- _EXTRACTED RECORDS_
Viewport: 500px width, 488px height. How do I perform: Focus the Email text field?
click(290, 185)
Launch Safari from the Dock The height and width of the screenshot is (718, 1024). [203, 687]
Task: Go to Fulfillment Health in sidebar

--

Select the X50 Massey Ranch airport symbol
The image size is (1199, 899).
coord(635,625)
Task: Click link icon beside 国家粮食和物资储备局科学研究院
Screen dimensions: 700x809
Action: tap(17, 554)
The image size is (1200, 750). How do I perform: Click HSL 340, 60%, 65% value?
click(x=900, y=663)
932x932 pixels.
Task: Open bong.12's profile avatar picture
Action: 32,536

- _WHAT IS BEING ASKED_
Which lines run from the one holding "Viewport: 500px width, 488px" through the one holding "Task: Go to Fulfillment Health in sidebar" in the records above? Repeat them exactly, both included, and nothing more.

- _RESULT OF THIS EXERCISE_
Viewport: 500px width, 488px height. How do I perform: Focus the Email text field?
click(290, 185)
Launch Safari from the Dock The height and width of the screenshot is (718, 1024). [203, 687]
Task: Go to Fulfillment Health in sidebar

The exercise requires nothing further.